- Origin: New York City, U.S.
- Genres: Disco
- Years active: 1977–1981

= The Players Association =

New York-based studio group

The Players Association was a New York-based studio group, put together by drummer/arranger Chris Hills and producer Danny Weiss in 1977 on Vanguard Records.

==Overview==
The Players Association recordings brought in leading jazz session musicians such as Joe Farrell, David Sanborn, James Mtume, Bob Berg, Mike Mandel, synthesist Marcus Barone, and Lorraine Moore on vocals as well as others. Whilst writing some of their own songs, the group mainly focused on covers. Their two biggest hits were a cover of the Trammps tune "Disco Inferno" and their own composition "Turn the Music Up!" Both tracks were released on the Vanguard label and issued in the UK as 12-inch singles.

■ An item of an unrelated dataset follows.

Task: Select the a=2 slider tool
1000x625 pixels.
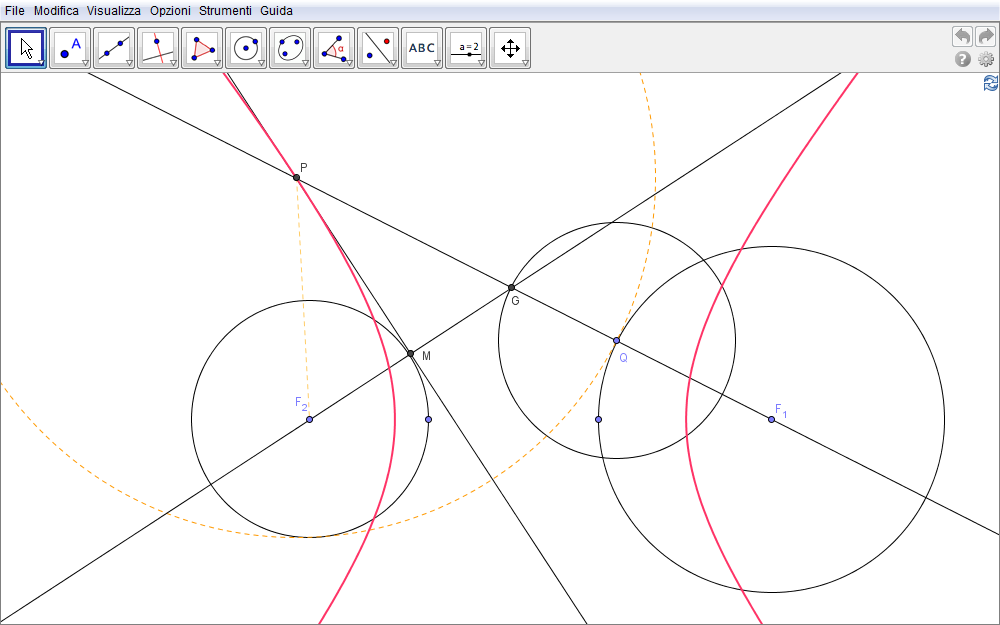Action: 466,47
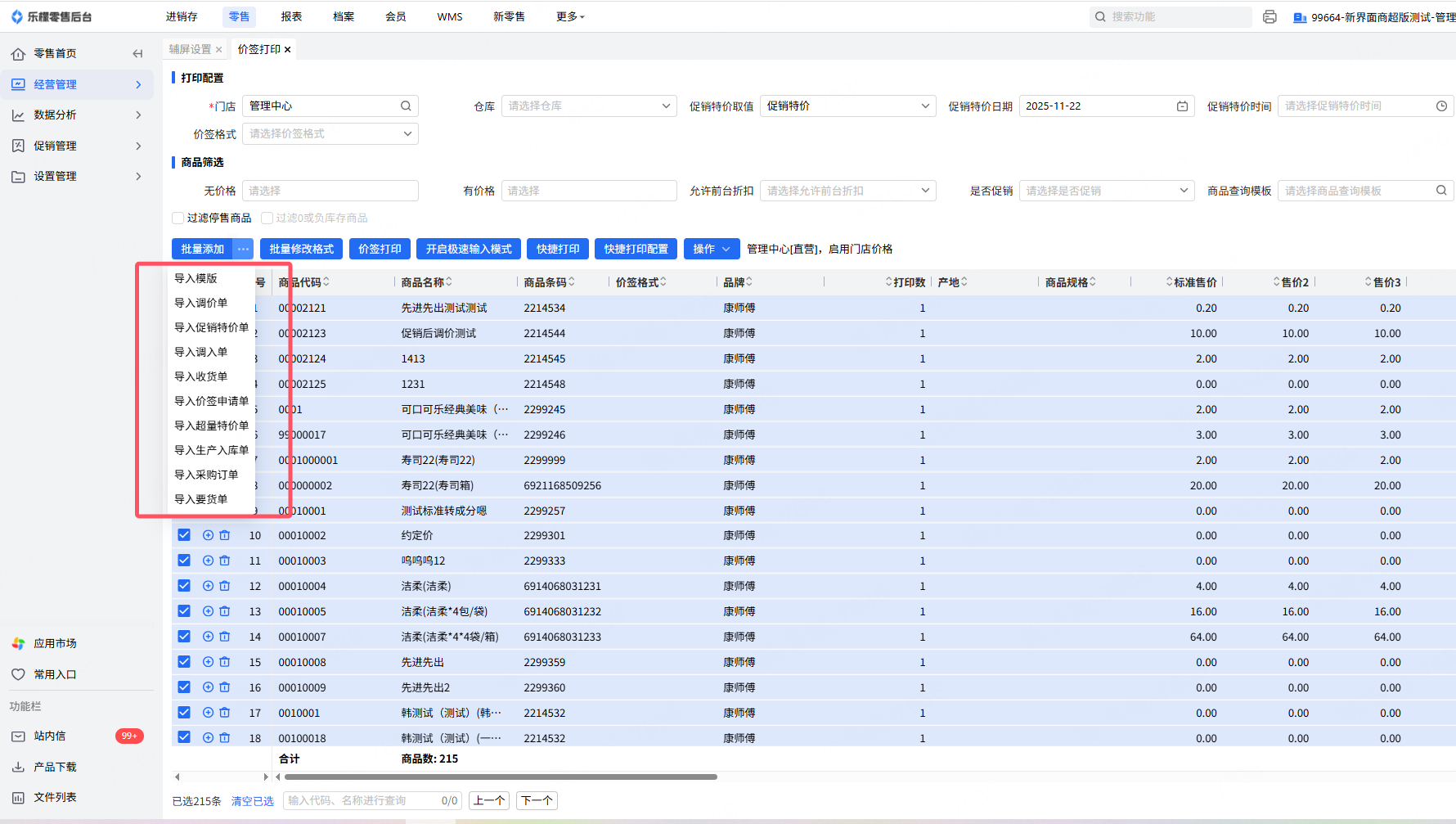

"Disco Inferno" was an underground club hit in the United States and the United Kingdom, and was most notable for the solos from trumpeter Jon Faddis, and Michael Brecker and David Sanborn on tenor and alto sax. The band proved more popular in the UK, where they scored three chart singles, including "Turn the Music Up!", which reached number 8 in the UK Singles Chart, and one chart album, which also prompted a British tour. Their other minor hit singles were "Ride the Groove" (released in the UK in 1979), which reached number 42 in the UK chart, and "We Got the Groove" (released in the UK in 1980), which peaked at number 61. After the release of five albums between 1977 and 1981, the association ended.

==Discography==
===Albums===

| Year | Album | UK |
| 1977 | The Players Association | — |
| Born to Dance | — |
| 1979 | Turn the Music Up | 54 |
| 1980 | We Got the Groove | — |
| 1981 | Let Your Body Go | — |
"—" denotes releases that did not chart.

===Singles===

| Year | Single | Peak chart positions |  |  |
| US Dance | US R&B | UK |
| 1977 | "Goin' to the Disco" | ― | ― | ― |
| "Disco Inferno" | ― | ― | ― |
| "Love Hangover" | 24 | ― | ― |
| "We Were Born to Dance" | ― | ― | ― |
| 1979 | "Turn the Music Up!" | 56 | ― | 8 |
| "Ride the Groove" | ― | ― | 42 |
| 1980 | "We Got the Groove" | 18 | ― | 61 |
| "The Get-Down Mellow Sound" | ― | 59 | ― |
| "We're Almost There" | ― | ― | ― |
| 1981 | "Let Your Body Go!" | ― | ― | ― |
| "The Things You Get Me to Do" | ― | ― | ― |
"—" denotes releases that did not chart or were not released.